Small library to download files with date and time based filenames or folder structures. In parallel using wget.
Project description
========
datedown
========
.. image:: https://travis-ci.org/cpaulik/datedown.svg?branch=master
:target: https://travis-ci.org/cpaulik/datedown
.. image:: https://coveralls.io/repos/github/cpaulik/datedown/badge.svg?branch=master
:target: https://coveralls.io/github/cpaulik/datedown?branch=master
.. image:: https://badge.fury.io/py/datedown.svg
:target: http://badge.fury.io/py/datedown
Small library to download files with date and time based filenames or folder
structures. In parallel using wget.
Recursive wget can be slow and result in cumbersome local folder structures.
This library downloads exact filenames based on exact dates or a range of dates.
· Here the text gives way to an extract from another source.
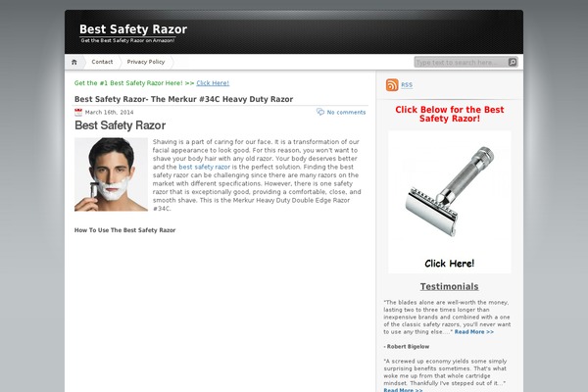
Task: Click the 'No comments' link
Action: 346,112
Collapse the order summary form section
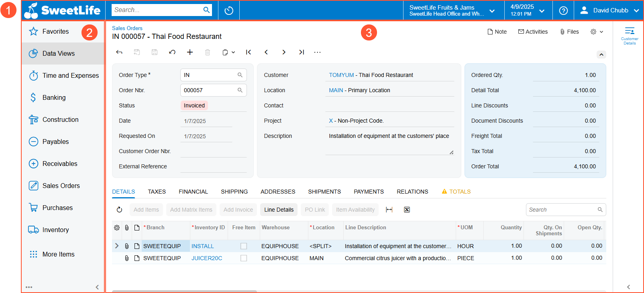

Remote and local filenames and paths are built using the `Python strftime and
strptime format specification
<https://docs.python.org/2/library/datetime.html#strftime-and-strptime-behavior>`_
The library uses the Python multiprocessing module to start multiple wget
instances for possibly faster downloading. At the end of the download process it
verfies that all the files were downloaded. No support for checksums at the
moment.
Installation
============
* Install `wget <https://en.wikipedia.org/wiki/Wget>`_ if it is not already on
your system.
* ``pip install datedown``
Usage
=====
The program can be used either as a library to be called from other Python
programs or as a stand alone command line program.
Use as a command line program
-----------------------------
After installation the ``datedown`` program should be available in your shell.
To get detailed instructions on how to use it run ``datedown -h``.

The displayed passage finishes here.